Flammable cladding blamed for the rapid spread of the fatal Grenfell Tower blazewas pinpointed as contributing to another fire in a high-rise apartment building in Melbourne, which narrowly avoided loss of life.

A fire at the Lacrosse building in Melbourne’s Docklands on 25 November 2014 is strikingly similar to London’s Grenfell Tower fire, which has left at least 17 people dead and many more injured.

The rapid spread of the Lacrosse building fire, which was sparked by a cigarette on an eighth-floor balcony and raced up 13 floors to the roof of the 21-storey building in 11 minutes, was blamed on flammable aluminium composite cladding that lined the exterior concrete walls.

Aluminium composite panels have a polyethylene or plastic core and an aluminium coating. It is a cheap building material widely used worldwide to clad high-rise apartment buildings.

A picture of the fire at the Lacrosse tower in Melbourne’s Docklands in 2014 which spread across the facade in a matter of minutes. Photograph: Gregory Badrock/Metropolitan Fire Brigade

There have been reports of fires involving aluminium cladding in residential towers in France, the United Arab Emirates, South Korea and the US.

In a report into the investigation of the Lacrosse fire, the Melbourne metropolitan fire brigade said the rapid vertical spread of the fire was “directly associated” with the external cladding.

“Had the external wall cladding been of a non-combustible type, the likelihood of fire spread beyond the level of ignition would have been greatly reduced,” it said.

David Youssef, the deputy chief fire officer for the MFB, said at the time: “Those of us that have been around for 30 years or more have never seen a fire develop in this way.

“We never expected to see a high-rise fire, particularly one in a new building, that would spread so quickly from the eighth floor to the 21st floor.”

Australia’s national science agency, the CSIRO, conducted tests on the cladding and found it was combustible and did not meet building codes.

Initial reports from the Grenfell fire suggest the gap between the cladding and the external walls of the building acted as a chimney, funnelling flames up the side of the building.

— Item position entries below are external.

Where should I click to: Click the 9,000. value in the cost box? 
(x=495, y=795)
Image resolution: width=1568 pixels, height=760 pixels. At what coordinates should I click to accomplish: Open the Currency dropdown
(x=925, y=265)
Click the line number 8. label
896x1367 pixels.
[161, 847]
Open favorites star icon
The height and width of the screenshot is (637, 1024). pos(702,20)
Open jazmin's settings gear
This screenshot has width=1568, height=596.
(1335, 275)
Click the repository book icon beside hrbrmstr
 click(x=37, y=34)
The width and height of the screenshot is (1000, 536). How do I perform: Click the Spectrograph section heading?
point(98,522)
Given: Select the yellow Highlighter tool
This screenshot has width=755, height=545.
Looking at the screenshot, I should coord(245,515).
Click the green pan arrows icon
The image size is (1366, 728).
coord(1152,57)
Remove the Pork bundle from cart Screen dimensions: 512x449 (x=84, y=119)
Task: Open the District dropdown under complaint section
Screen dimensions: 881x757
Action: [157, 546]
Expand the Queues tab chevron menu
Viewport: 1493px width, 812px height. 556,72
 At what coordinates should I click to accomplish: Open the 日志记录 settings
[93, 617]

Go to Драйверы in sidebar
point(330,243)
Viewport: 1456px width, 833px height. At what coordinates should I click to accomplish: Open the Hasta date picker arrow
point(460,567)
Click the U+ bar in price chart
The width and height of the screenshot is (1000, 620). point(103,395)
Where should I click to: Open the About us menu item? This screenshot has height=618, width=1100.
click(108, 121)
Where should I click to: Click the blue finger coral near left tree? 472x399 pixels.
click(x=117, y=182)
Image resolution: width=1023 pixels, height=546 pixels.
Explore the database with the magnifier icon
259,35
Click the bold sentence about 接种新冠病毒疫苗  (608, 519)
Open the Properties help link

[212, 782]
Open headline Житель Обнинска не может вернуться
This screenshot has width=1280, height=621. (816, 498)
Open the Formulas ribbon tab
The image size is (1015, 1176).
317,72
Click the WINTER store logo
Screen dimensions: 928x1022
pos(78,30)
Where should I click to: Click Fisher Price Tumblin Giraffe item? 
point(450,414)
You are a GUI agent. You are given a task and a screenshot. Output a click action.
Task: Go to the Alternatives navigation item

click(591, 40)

“[A fire] doesn’t travel up concrete, does it, so it’s got to have travelled up something and the cladding was there so prima facie the cladding has been the cause of the fire spreading up the external parts of the building,” fire safety expertGraham Fieldhouse said.

The Lacrosse fire prompted the Victorian Building Authority (VBA) to audit the cladding used on high-rise buildings in Melbourne, which prompted an update to the national building codes.

The use of dangerous building materials is also being examined by an Australian Senate committee, headed by senator Nick Xenophon.

“The evidence we heard at the inquiry from the Metropolitan fire brigade was chilling and disturbing,” Xenophon said on Thursday. “If our firefighters are saying that their jobs are being made extremely difficult from this inflammable cladding, we need to act with urgency.

“The fact that these products could still be on Australian buildings indicates the need for an urgent audit of all buildings and to look at how this cladding comes into the country in the first place.

Xenophon said the Grenfell Tower tragedy was a “serious wake-up call” to tighten compliance regimes around building materials.